**EXERCISE TEXT:**
Content starts

The effects of Cryopreservation on PBMCs transcriptome profile

Cryopreservation is a key method for long-term storage of biological specimens. The development of optimal cryopreservation condition will reduce the damage from the storage as least as possible. The effect of the cryopreservation condition we used on peripheral blood mononuclear cells (PBMCs) has been previously evaluated with microarray analysis. The emerging single-cell RNA sequencing (scRNA-seq) technology enable deeper exploring cellular heterogeneity and function. In the current study, we further optimized the cryopreservation procedure using FACS analysis, and the method were further evaluated by ScRNA-Seq for two different length of storage time: six months and 12 months in comparison to fresh cells. We identified major immune cell types from both fresh and recovered cryopreserved PBMCs, including monocytes, dendritic cells (DCs), natural Killer (NK) cells, CD4+ T cells, CD8+ T cells, and B cells. The cell viability of all identified immune cell types was relatively stable during the initial 6-month of cryopreservation, while showed10 ~ 40 % decline after cryopreserved for 12 months for different cell types. Furthermore, transcriptome profile of cryopreserved samples did not show obvious perturbation during whole 12 months testing time, although a few key genes involved in stress response or apoptosis, exhibited significant change, especially in monocytes, DC and NK cells. Our results validate that the optimized cryopreservation is a reliable procedure for maintaining these major immune cell types in PBMCs, also highlight the importance of careful assessment of individual sample as variation could be introduced by cryopreservation. Fresh and thawed PBMCs samples from three donors were analyzed by FACS, and scRNA-seq to study the impact of cryopreservation on cell viability and transcriptome profile.

Content ends

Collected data
Content starts

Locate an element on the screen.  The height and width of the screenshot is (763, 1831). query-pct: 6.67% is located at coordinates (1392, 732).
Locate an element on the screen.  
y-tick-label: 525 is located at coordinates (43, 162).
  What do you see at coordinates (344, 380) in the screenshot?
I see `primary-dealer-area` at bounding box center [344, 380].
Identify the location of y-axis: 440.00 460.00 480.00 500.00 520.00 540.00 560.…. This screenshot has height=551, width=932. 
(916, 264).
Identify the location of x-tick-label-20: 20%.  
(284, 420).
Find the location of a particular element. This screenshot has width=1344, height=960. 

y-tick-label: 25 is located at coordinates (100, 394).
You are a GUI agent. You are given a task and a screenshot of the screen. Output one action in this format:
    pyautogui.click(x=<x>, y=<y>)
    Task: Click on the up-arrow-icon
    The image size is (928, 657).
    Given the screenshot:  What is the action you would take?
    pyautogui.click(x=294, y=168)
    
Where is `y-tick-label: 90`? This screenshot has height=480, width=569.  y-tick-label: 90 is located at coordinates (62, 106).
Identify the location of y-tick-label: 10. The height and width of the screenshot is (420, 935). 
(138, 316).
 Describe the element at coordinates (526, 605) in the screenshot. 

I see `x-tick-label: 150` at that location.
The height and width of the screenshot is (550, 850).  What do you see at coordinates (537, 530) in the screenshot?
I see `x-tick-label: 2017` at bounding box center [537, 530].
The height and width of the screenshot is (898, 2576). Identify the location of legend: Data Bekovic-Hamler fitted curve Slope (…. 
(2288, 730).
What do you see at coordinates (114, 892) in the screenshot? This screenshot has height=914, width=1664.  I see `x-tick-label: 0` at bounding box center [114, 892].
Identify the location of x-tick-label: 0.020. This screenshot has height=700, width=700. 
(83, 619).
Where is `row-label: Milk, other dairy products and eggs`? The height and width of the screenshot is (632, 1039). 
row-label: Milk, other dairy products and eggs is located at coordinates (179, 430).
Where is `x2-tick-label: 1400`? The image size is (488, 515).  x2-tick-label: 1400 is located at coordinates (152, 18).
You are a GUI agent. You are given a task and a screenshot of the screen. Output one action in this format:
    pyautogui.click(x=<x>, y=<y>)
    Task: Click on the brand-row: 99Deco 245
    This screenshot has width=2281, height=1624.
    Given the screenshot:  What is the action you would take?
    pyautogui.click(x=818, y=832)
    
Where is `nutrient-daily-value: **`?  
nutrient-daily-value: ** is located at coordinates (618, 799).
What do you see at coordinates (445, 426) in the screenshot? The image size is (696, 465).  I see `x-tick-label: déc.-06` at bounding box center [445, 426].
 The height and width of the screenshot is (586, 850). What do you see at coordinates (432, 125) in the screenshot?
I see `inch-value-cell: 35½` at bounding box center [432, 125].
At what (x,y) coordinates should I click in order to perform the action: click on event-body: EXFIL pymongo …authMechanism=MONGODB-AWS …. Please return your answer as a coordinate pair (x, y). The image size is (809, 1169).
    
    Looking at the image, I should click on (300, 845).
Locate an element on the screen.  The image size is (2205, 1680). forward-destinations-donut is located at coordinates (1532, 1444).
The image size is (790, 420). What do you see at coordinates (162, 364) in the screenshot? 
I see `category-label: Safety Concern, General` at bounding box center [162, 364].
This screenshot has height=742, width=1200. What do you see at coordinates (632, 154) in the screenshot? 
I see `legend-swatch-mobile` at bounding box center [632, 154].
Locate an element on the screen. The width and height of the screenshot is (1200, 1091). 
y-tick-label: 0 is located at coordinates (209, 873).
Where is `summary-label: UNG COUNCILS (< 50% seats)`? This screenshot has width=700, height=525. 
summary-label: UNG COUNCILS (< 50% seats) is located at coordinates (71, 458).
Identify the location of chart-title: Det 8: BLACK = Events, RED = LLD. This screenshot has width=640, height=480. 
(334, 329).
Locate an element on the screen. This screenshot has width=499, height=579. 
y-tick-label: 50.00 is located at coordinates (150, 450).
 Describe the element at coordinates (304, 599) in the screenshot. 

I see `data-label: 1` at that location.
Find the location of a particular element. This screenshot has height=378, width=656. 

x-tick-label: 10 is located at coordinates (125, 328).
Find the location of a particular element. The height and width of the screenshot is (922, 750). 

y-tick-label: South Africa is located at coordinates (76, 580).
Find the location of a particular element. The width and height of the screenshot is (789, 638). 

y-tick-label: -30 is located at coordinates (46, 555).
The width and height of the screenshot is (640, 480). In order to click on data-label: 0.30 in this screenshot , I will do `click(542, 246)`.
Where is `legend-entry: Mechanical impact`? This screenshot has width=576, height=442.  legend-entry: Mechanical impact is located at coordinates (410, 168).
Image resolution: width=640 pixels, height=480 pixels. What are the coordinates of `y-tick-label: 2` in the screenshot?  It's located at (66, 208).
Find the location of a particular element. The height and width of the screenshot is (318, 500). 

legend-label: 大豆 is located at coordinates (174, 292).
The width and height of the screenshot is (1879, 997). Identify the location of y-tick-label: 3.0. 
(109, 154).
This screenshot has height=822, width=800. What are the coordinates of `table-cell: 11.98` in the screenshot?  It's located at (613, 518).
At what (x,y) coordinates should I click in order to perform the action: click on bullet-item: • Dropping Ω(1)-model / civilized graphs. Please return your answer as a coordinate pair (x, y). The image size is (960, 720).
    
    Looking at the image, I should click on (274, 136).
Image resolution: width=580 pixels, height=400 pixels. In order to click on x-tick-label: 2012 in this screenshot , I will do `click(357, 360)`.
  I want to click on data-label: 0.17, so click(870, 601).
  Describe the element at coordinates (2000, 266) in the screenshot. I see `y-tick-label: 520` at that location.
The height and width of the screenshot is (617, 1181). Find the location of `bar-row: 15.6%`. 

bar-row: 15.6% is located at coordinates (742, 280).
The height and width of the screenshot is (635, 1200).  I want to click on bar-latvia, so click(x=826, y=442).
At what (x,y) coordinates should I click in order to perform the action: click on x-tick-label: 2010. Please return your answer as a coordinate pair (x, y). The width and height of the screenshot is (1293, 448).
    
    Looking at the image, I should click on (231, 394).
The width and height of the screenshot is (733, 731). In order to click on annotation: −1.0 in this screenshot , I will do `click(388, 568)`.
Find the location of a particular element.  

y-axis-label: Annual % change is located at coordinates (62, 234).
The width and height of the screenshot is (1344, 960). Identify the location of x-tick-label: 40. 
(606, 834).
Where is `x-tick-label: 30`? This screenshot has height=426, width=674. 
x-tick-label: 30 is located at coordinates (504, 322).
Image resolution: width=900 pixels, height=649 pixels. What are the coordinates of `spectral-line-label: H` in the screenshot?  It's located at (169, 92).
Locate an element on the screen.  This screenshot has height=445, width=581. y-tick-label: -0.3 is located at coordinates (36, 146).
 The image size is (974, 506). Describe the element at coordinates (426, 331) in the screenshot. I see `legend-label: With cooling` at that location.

Content ends

**PROBLEM SET:**
1. In the text on PBMC cryopreservation, which two storage times were evaluated by scRNA-seq?
2. Decide whether each statement agrees with the text on PBMC cryopreservation: (a) Cell viability of the identified immune cell types stayed fairly stable over the first six months of storage. (b) The PBMC samples came from five donors. (c) The transcriptome profile of cryopreserved samples was clearly disrupted during the 12 months of testing.
The records have no connection to the text on PBMC cryopreservation.

**SOLVED TASKS:**
1. Six months and 12 months, compared with fresh cells.

2.
(a) Yes: "relatively stable during the initial 6-month of cryopreservation"
(b) No: "from three donors"
(c) No: "did not show obvious perturbation during whole 12 months testing time"